Sometimes, scammers will leave their own cables at charging stations—preying on those who may have forgotten their own cable at home. The FCC also points to a 2019 New York Times article, which asserted that criminals also distribute their USB cables "as promotional gifts."

"You can easily brand these things so you can make it look like any other cable," Liviu Arsene, a cybersecurity expert at Romanian cybersecurity and antivirus software company BitDefender, told the newspaper. "When people see it, they don't really think or expect it to be malicious in any way."

To avoid becoming a target, both the FCC and FBI recommend bringing your own charger to plug into a standard outlet—and the FCC also suggests bringing your car charger along if you'll need one. If you really want to go the extra mile, consider investing in a "charging-only cable" from a reliable supplier. According to the FCC, these cables prevent data from being sent or received while your phone is charging.

Another option is to carry your own portable charger or external battery, avoiding the need to use an outlet at all.

The FBI has additional tips to keep you safe from online criminals.

Phone with a WiFi Signal {New Words}

Further guidance about online safety is posted on the FBI's website, advising everyone to "be cautious when connected."

On its website, the FBI outlines a whole host of best practices and warnings to keep yourself and your devices safe from crooks. In addition to avoiding free charging stations, the agency also recommends being mindful of free WiFi networks.

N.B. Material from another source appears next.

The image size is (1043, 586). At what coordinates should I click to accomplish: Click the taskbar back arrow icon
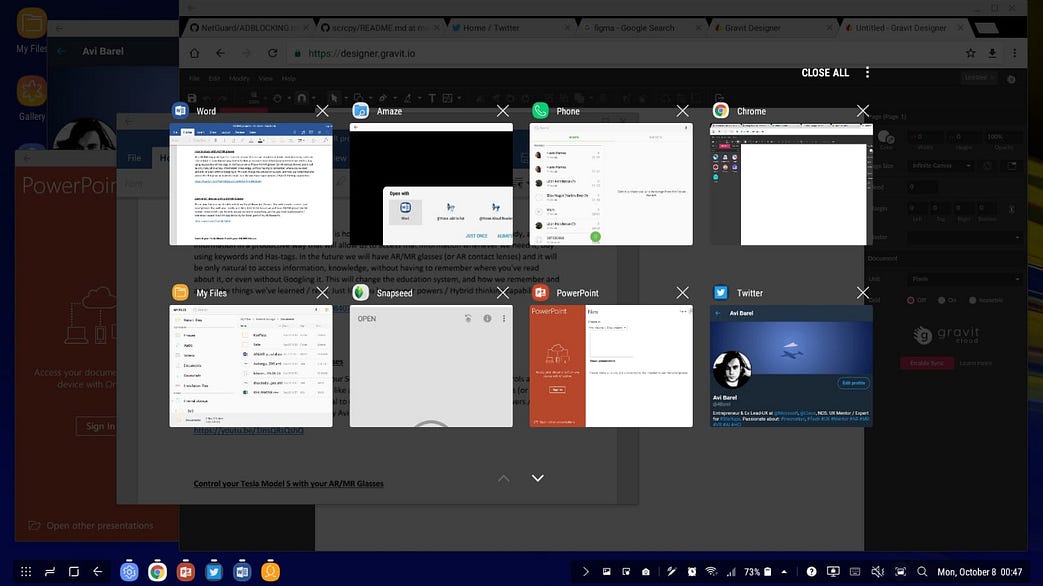pos(98,572)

"Be careful when connecting to a public Wi-Fi network and do not conduct any sensitive transactions, including purchases, when on a public network," the page reads.

In terms of your systems and data, the FBI advises keeping your software up to date and installing antivirus software. Your passwords should always be "strong and unique," as well. If you use the same one for several sites, it puts you more at risk if one account is compromised.